Gleichzeitig haben sie im Monat oder im Jahr nur ein bestimmtes Budget für Abonnements der vielen Streamingangebote zur Verfügung. Insbesondere in Zeiten der Inflation und Unsicherheiten in Bezug auf die weitere wirtschaftliche Entwicklung kann es schon einmal vorkommen, dass das ein oder andere Streaming-Abo gekündigt werden muss.

Normalisierung nach Corona-Hoch

In Verbindung mit Effekten wie den Folgen des Krieges in der Ukraine hat dies zuletzt vor allem Netflix zu spüren bekommen. Zumal der langjährige Marktführer und Branchenpionier viele Jahre auf einer Erfolgswelle ritt. Die Euphorie wurde in Zeiten der Corona-Krise sogar noch verstärkt.

Plötzlich hatten die Menschen aufgrund von Lockdowns noch viel mehr Zeit zum Schauen von Filmen, Serien oder Dokumentation. Dies hatte die Abonnentenzahlen bei Netflix, aber auch bei anderen Streamingdiensten, in die Höhe schießen lassen. Doch inzwischen ist vor allem bei Netflix Ernüchterung eingekehrt. Dies machte sich gleich in verschiedener Weise bemerkbar.

Disney überholt Netflix

Im ersten Quartal 2022 hatte Netflix zum ersten Mal seit mehr als zehn Jahren einen Rückgang bei den Abonnentenzahlen vermeldet. Im zweiten Quartal verlor man weitere zahlende Kunden. Zwischen April und Juni 2022 wanderten netto knapp 1 Million Netflix-User ab. Dies sorgte sogar dafür, dass Konkurrent Disney+ Netflix in einer Kategorie überholen konnte. Ende Juni 2022 hatte Netflix 220,67 Millionen Abonnenten.

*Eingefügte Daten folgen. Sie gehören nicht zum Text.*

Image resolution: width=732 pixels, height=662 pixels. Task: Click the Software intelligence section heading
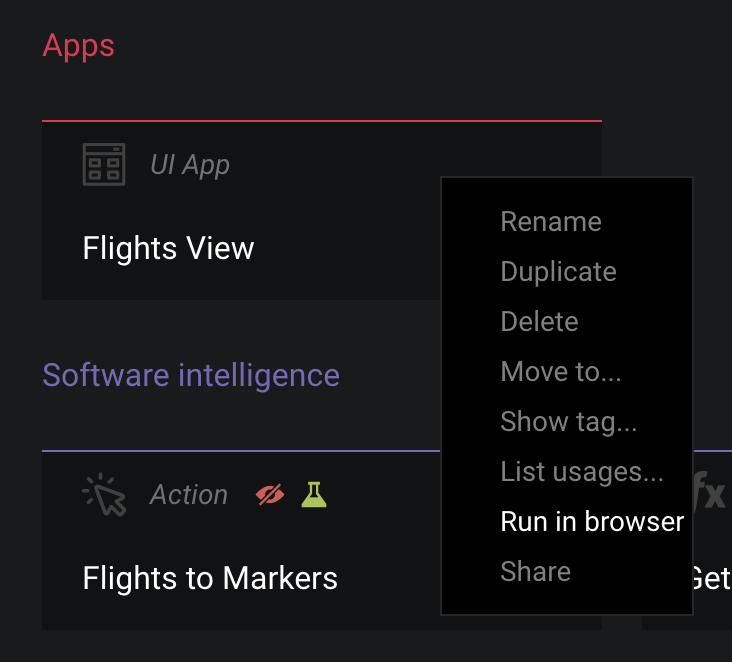[191, 376]
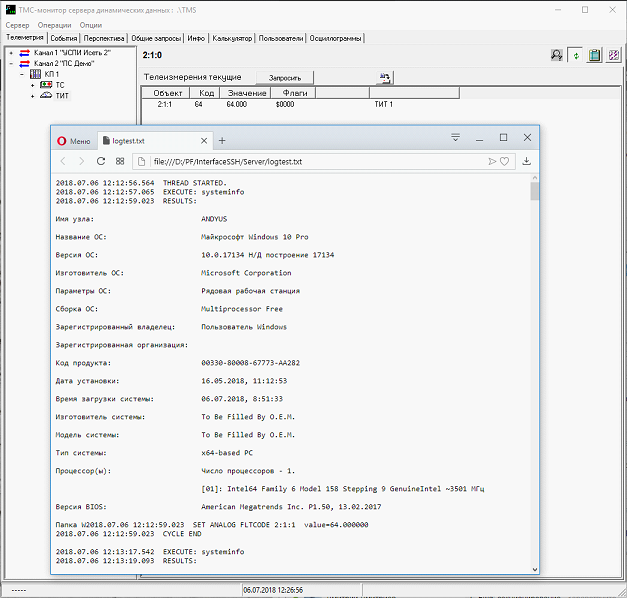Reload the page in Opera browser
Image resolution: width=627 pixels, height=598 pixels.
coord(101,161)
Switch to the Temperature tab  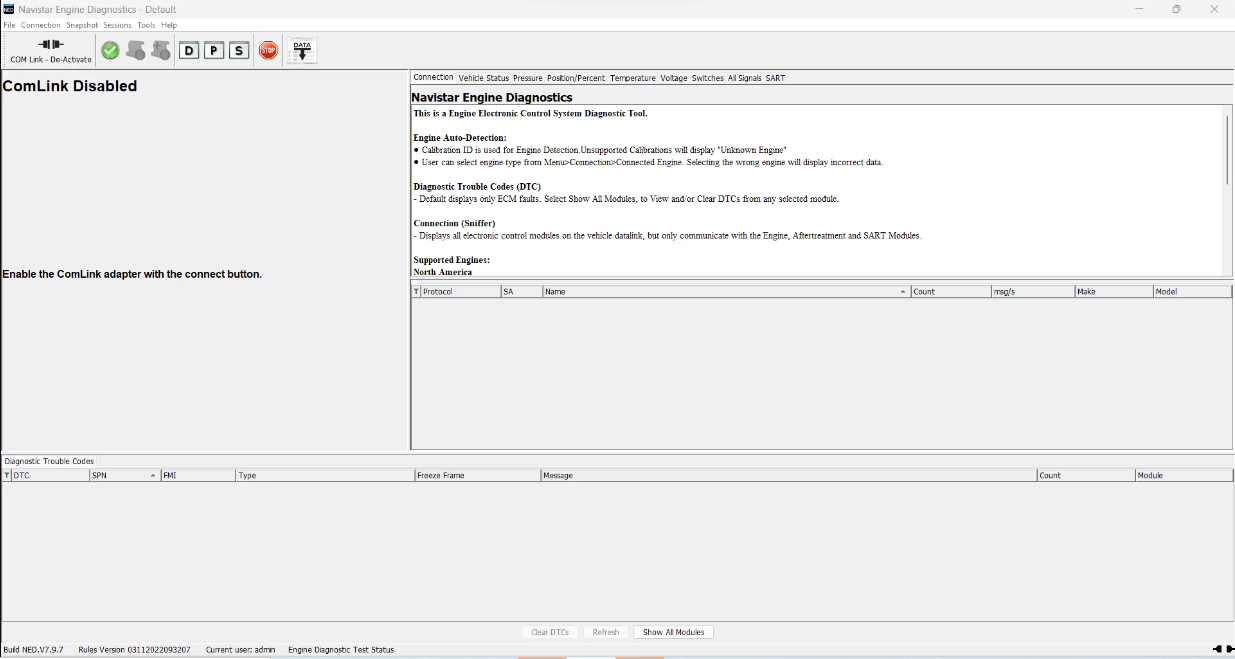[632, 77]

Der Medienriese Disney brachte es dagegen mit seinen Angeboten Disney+, dem Sportangebot ESPN+ und Hulu auf 221,1 Millionen User. Diese Entwicklung führte dazu, dass man bei Netflix einige lange Zeit für ausgeschlossen geltende Maßnahmen ergriff. Zunächst wurde dem sogenannten Password-Sharing der Kampf angesagt, während selbst das Tabu der werbefinanzierten Inhalte fallen musste. Dabei war dies etwas, worüber sich das Netflix-Management in der Vergangenheit sogar lustig gemacht hatte.

Teure Angelegenheit

Am Beispiel Netflix zeigt sich, wie rau und überfüllt der Streaming-Markt inzwischen ist. Allerdings ist es selbst im Fall des derzeitigen Branchenüberfliegers Disney nicht so, dass alles rund laufen würde. Die Bereitstellung der vielen Inhalte geht ganz schön ins Geld. So weitete Disney den operativen Verlust im dritten Quartal des Geschäftsjahres 2021/22 (Ende 2. Juli) im Bereich Direct-to-Consumer auf 1,06 Mrd. US-Dollar, nachdem dieser im Vorjahreszeitraum bereits 293 Mio. US-Dollar betragen hatte.

Hierfür machte das Management höhere Programm-, Produktions-, Technologie- und Marketingkosten bei Disney+ und den anderen Diensten verantwortlich. Zu diesen Kosten zählen beispielsweise höhere Ausgaben für Übertragungen von Cricketspielen. Als Reaktion wird Disney (WKN: 855686 / ISIN: US2546871060) unter anderem die Abo-Preise anheben.

Hierzulande wäre eine solche noch keine große Sache, da man mit 8,99 Euro im Monat gegenüber Netflix und seinen 12,99 Euro beim Standardtarif deutlich günstiger aufgestellt ist. Es ist jedoch davon auszugehen, dass es nicht die letzten Preiserhöhungen sein werden. In diesem Fall bleibt es abzuwarten, wie lange Disney+ mit seinem sehr beliebten Angebot mit den Star Wars- oder Marvel-Franchises bei Film- und Serienfans punkten kann.

FAZIT

Nach dem Abflachen der “Stay-At-Home”-Trades ist die Situation rund um die Streaminganbieter immer noch dabei sich zu normalisieren. Gleichzeitig wird ein erbitterter Konkurrenzkampf geführt, der zuletzt vor allem gezeigt hat, dass selbst der langjährige Branchenprimus Netflix nicht verschont wird. In der aktuellen Situation dürfte Disney allein schon wegen seiner beliebten Inhalte die Nase vorne haben. Außerdem kann der Medienkonzern mit seinen Parks auch abseits des Streamingsegments mit weiteren erfolgreichen Geschäftsbereichen punkten.